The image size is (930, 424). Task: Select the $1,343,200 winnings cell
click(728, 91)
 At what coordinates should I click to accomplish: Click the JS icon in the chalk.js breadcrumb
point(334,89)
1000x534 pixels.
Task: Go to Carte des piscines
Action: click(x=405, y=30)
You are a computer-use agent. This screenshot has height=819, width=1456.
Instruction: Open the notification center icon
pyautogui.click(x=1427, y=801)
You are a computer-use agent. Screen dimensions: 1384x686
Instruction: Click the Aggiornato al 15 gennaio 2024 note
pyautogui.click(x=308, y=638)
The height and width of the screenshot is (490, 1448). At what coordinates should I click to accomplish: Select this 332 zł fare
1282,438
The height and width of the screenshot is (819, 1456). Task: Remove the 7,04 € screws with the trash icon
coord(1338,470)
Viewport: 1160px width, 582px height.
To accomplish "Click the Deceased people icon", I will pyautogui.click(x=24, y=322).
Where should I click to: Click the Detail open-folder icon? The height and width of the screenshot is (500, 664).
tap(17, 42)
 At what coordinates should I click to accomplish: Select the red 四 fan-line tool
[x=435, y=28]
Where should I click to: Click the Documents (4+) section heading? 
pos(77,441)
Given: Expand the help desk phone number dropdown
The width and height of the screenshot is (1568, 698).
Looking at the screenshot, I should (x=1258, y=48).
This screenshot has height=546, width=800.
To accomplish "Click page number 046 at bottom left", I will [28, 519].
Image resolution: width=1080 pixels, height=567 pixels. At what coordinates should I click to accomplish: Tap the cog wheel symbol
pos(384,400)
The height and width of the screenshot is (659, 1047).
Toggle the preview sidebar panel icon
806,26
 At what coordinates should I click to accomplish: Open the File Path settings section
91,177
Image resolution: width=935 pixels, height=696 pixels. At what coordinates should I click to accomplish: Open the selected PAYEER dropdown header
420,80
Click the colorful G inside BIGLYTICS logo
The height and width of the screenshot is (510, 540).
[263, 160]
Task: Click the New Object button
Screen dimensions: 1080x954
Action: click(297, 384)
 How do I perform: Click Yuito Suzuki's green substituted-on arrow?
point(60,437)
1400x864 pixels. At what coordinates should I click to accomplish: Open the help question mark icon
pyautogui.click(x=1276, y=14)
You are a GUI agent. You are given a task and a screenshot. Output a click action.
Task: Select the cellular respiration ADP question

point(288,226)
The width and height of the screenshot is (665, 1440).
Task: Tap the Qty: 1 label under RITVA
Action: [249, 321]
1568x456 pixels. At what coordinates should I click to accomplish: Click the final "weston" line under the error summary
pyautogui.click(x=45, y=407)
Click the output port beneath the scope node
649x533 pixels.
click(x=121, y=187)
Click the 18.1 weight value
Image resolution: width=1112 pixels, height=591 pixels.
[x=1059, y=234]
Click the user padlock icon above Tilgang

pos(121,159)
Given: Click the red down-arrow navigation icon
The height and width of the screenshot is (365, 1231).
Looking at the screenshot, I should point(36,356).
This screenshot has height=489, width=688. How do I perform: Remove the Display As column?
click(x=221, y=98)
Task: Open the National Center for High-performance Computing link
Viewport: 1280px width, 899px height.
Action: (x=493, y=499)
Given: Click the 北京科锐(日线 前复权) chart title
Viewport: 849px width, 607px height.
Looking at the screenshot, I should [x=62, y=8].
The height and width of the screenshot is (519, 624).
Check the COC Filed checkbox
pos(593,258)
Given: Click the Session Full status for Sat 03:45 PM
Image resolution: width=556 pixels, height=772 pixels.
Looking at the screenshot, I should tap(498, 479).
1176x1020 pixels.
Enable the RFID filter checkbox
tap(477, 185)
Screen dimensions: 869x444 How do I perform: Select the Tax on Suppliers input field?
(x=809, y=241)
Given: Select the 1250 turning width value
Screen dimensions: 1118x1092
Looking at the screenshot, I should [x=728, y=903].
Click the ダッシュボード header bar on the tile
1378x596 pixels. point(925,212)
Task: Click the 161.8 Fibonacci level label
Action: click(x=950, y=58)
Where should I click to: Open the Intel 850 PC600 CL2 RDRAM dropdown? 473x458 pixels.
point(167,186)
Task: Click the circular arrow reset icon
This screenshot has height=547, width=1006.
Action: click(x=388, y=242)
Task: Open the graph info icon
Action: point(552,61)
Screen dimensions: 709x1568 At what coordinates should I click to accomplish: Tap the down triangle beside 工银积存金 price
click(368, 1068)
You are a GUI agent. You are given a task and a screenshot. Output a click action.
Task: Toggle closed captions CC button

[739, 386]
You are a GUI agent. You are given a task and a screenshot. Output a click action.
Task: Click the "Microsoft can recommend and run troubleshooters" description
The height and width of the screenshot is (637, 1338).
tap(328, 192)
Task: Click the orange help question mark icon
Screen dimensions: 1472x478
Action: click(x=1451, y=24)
---
=== Work instructions ===
All of the material should be duplicated exactly.

=== Expected output ===
The image size is (930, 424). Task: Select the $1,343,200 winnings cell
click(728, 91)
 At what coordinates should I click to accomplish: Click the JS icon in the chalk.js breadcrumb
point(334,89)
1000x534 pixels.
Task: Go to Carte des piscines
Action: click(x=405, y=30)
You are a computer-use agent. This screenshot has height=819, width=1456.
Instruction: Open the notification center icon
pyautogui.click(x=1427, y=801)
You are a computer-use agent. Screen dimensions: 1384x686
Instruction: Click the Aggiornato al 15 gennaio 2024 note
pyautogui.click(x=308, y=638)
The height and width of the screenshot is (490, 1448). At what coordinates should I click to accomplish: Select this 332 zł fare
1282,438
The height and width of the screenshot is (819, 1456). Task: Remove the 7,04 € screws with the trash icon
coord(1338,470)
Viewport: 1160px width, 582px height.
To accomplish "Click the Deceased people icon", I will pyautogui.click(x=24, y=322).
Where should I click to: Click the Detail open-folder icon? The height and width of the screenshot is (500, 664).
tap(17, 42)
 At what coordinates should I click to accomplish: Select the red 四 fan-line tool
[x=435, y=28]
Where should I click to: Click the Documents (4+) section heading? 
pos(77,441)
Given: Expand the help desk phone number dropdown
The width and height of the screenshot is (1568, 698).
Looking at the screenshot, I should (x=1258, y=48).
This screenshot has height=546, width=800.
To accomplish "Click page number 046 at bottom left", I will [28, 519].
Image resolution: width=1080 pixels, height=567 pixels. At what coordinates should I click to accomplish: Tap the cog wheel symbol
pos(384,400)
The height and width of the screenshot is (659, 1047).
Toggle the preview sidebar panel icon
806,26
 At what coordinates should I click to accomplish: Open the File Path settings section
91,177
Image resolution: width=935 pixels, height=696 pixels. At what coordinates should I click to accomplish: Open the selected PAYEER dropdown header
420,80
Click the colorful G inside BIGLYTICS logo
The height and width of the screenshot is (510, 540).
[263, 160]
Task: Click the New Object button
Screen dimensions: 1080x954
Action: click(297, 384)
 How do I perform: Click Yuito Suzuki's green substituted-on arrow?
point(60,437)
1400x864 pixels. At what coordinates should I click to accomplish: Open the help question mark icon
pyautogui.click(x=1276, y=14)
You are a GUI agent. You are given a task and a screenshot. Output a click action.
Task: Select the cellular respiration ADP question

point(288,226)
The width and height of the screenshot is (665, 1440).
Task: Tap the Qty: 1 label under RITVA
Action: [249, 321]
1568x456 pixels. At what coordinates should I click to accomplish: Click the final "weston" line under the error summary
pyautogui.click(x=45, y=407)
Click the output port beneath the scope node
649x533 pixels.
click(x=121, y=187)
Click the 18.1 weight value
Image resolution: width=1112 pixels, height=591 pixels.
[x=1059, y=234]
Click the user padlock icon above Tilgang

pos(121,159)
Given: Click the red down-arrow navigation icon
The height and width of the screenshot is (365, 1231).
Looking at the screenshot, I should point(36,356).
This screenshot has height=489, width=688. How do I perform: Remove the Display As column?
click(x=221, y=98)
Task: Open the National Center for High-performance Computing link
Viewport: 1280px width, 899px height.
Action: (x=493, y=499)
Given: Click the 北京科锐(日线 前复权) chart title
Viewport: 849px width, 607px height.
Looking at the screenshot, I should [x=62, y=8].
The height and width of the screenshot is (519, 624).
Check the COC Filed checkbox
pos(593,258)
Given: Click the Session Full status for Sat 03:45 PM
Image resolution: width=556 pixels, height=772 pixels.
Looking at the screenshot, I should tap(498, 479).
1176x1020 pixels.
Enable the RFID filter checkbox
tap(477, 185)
Screen dimensions: 869x444 How do I perform: Select the Tax on Suppliers input field?
(x=809, y=241)
Given: Select the 1250 turning width value
Screen dimensions: 1118x1092
Looking at the screenshot, I should [x=728, y=903].
Click the ダッシュボード header bar on the tile
1378x596 pixels. point(925,212)
Task: Click the 161.8 Fibonacci level label
Action: click(x=950, y=58)
Where should I click to: Open the Intel 850 PC600 CL2 RDRAM dropdown? 473x458 pixels.
point(167,186)
Task: Click the circular arrow reset icon
This screenshot has height=547, width=1006.
Action: click(x=388, y=242)
Task: Open the graph info icon
Action: point(552,61)
Screen dimensions: 709x1568 At what coordinates should I click to accomplish: Tap the down triangle beside 工银积存金 price
click(368, 1068)
You are a GUI agent. You are given a task and a screenshot. Output a click action.
Task: Toggle closed captions CC button

[739, 386]
You are a GUI agent. You are given a task and a screenshot. Output a click action.
Task: Click the "Microsoft can recommend and run troubleshooters" description
The height and width of the screenshot is (637, 1338).
tap(328, 192)
Task: Click the orange help question mark icon
Screen dimensions: 1472x478
Action: click(x=1451, y=24)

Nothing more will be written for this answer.